"Sultan Mehmed... otağdan çıktığında güneş doğmamıştı henüz... yıkıntıların arasından gökyüzüne baktı. Yıldızlar kaybolmak üzereydiler. Birden ağarmaya başlayan gökyüzünde bir yıldızın kaydığını gördü. Bizans'ın sonunu haber veriyordu belki de."
"- Ben ölmeden tez bitir romanını! diyen bir sesle irkildim. Deniz'di. Kalkıp masama gelmişti bile.
- Romanını bitirmekte çok acele etme diye fısıldadı şaka söylüyorum.
- Boğazkesen'i bitirmem gerek.
- Önce beni bitirsen... Dokunmadığın keşfetmediğin daha nice yerler var bedenimde.
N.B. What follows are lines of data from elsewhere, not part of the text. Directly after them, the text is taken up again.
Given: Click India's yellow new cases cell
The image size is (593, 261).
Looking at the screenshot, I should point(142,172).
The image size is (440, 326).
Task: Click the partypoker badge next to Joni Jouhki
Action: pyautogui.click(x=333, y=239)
Kalem tutan elimi tuttu çıplak göğüslerine doğru bastırıp..."
Boğazkesen'de özlem aşktan daha mı şiddetli acaba? Orası belli değil çünkü romancının hiç beklemediği bir anda karşısına çıkan esin perisi Deniz alev alev bir görünümün demirini atıyor şimdiki zamana; öyle bir görünüm ki parıltısı göz kamaştırıyor bir o kadar da zarar veriyor.
- Philippe-Jean Catinchi Le Monde-
Nedim Gürsel yalın bir tarih resmi çizmemiş tersine postmodern bir biçimde romanın oluşumunu romanın içine katmıştır. Kitap sıcak bir yaz günü İstanbul'da başlar. Anlatıcı Boğaz'da bir villada polis tarafından aranan bir terörist kadını saklamaktadır. geçirdiği bir aşk nöbeti sırasında sevdiği kadını öldürür; böylece Marcel Proust'un romanın başlangıcında yer alan satırlarında belirtildiği gibi Mehmed'in izinden gitmiş olur.